I recently published a new book on the impact of rural electrification in developing countries. Actually it is a revision of an old book. This is the second edition of my first book Electric Power for Rural Growth, published in 1988 based on research during my first job at Resources for the Future. At the time, international donors were having serious doubt about the benefits of rural electrification for developing countries.

To see a description of the book on this site, click on this link.

This entirely new production of the original book offers important historical information on the state of rural electrification in the 1980s. I have updated the text and titles, and the tables and charts have been revised for clarity. Some material that is no longer relevant has been omitted. I also have added a new chapter that summarizes the development of benefit evaluation methods, along with findings from recent research on the impact of rural electrification for development.

Overall, the issues identified in the 1980s remain extremely relevant today in the context of the new international emphasis on providing modern energy access for all. This includes its social impact and the productive use of electricity for agriculture and small business development. The main countries covered include India, Indonesia and Colombia. Many of the lessons learned from this study have been lost, especially with today's emphasis of providing electricity to those remaining people without service. Although this is a very important, the complementary conditions for rural electrification also should not be forgotten in the rush to provide "electricity for all."

Since the original writing of this book, the development impact of grid electricity on rural households has been the subject of a significant amount of research. I am glad to report that the findings of this early study have been validated for the most part.

Further research still is necessary on subjects like the impact of solar home systems or small lighting systems on socioeconomic development. It is well-known that certain activities cannot be accomplished by relying on the low power levels available through solar home or smaller photovoltaic systems. The question is whether this matters or should such technologies be considered “pre-electrification”—important in their own right but awaiting further expansion of grid electricity systems. These important new questions can only be answered by new research.
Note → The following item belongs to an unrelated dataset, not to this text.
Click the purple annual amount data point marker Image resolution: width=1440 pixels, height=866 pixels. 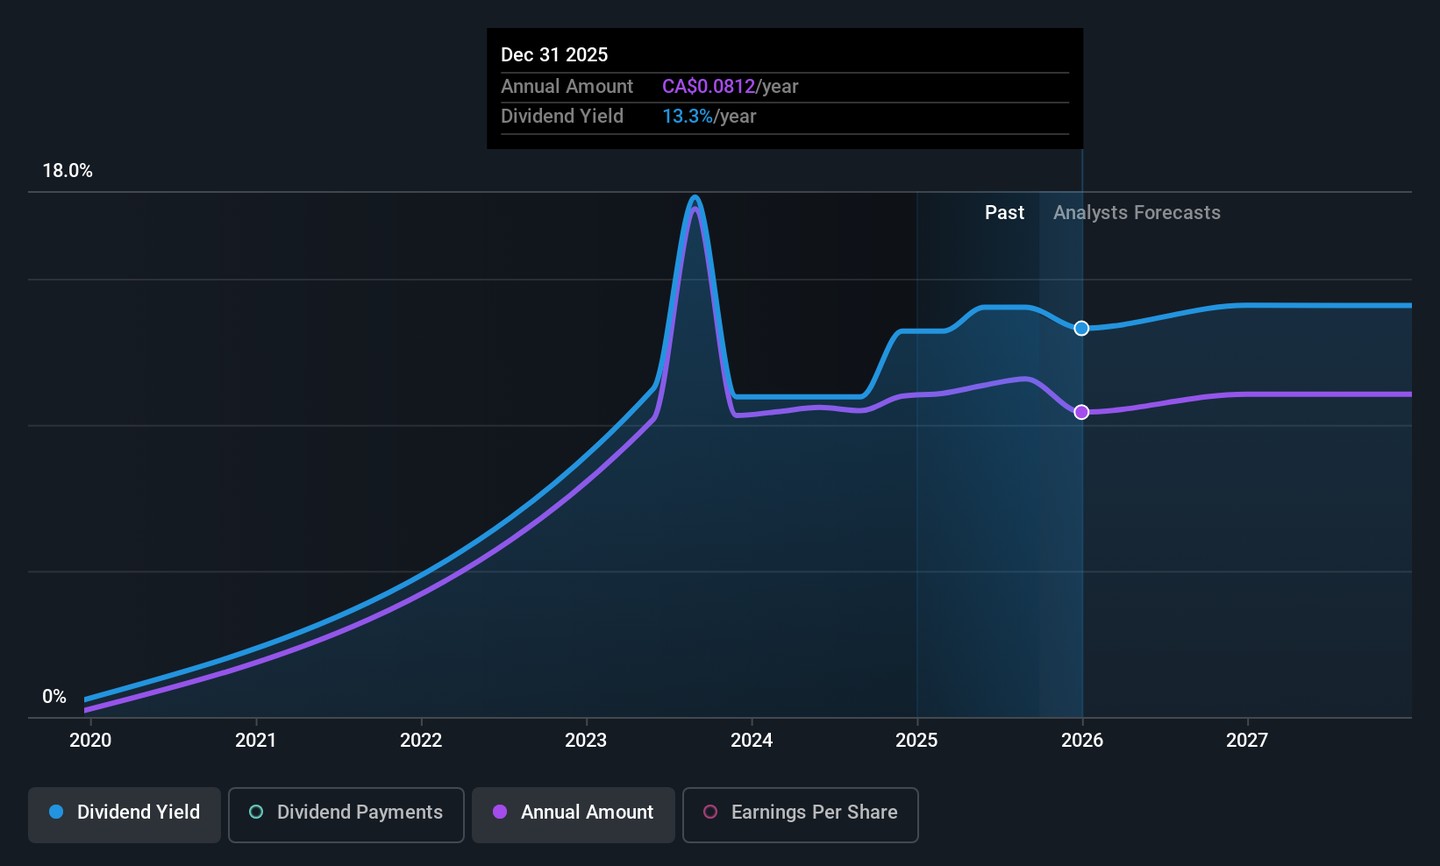[1081, 412]
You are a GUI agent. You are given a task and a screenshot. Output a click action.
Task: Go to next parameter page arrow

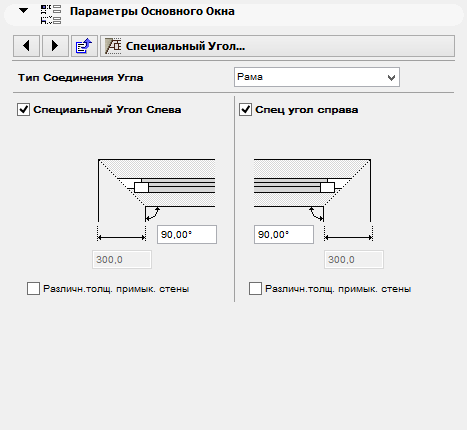click(x=55, y=46)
In the meantime, I offer this second edition of my impact study of rural electrification. The purposes of this book are to inform the issues in the public policy debate, advance empirical knowledge about the major issues and reach conclusions on the efficacy of various ways to implement rural electrification for development. In the context of new initiatives to promote the expansion of both grid and offgrid electrification, this study with its emphasis on the importance of complementary conditions is probably more important today even than it was over 20 years ago.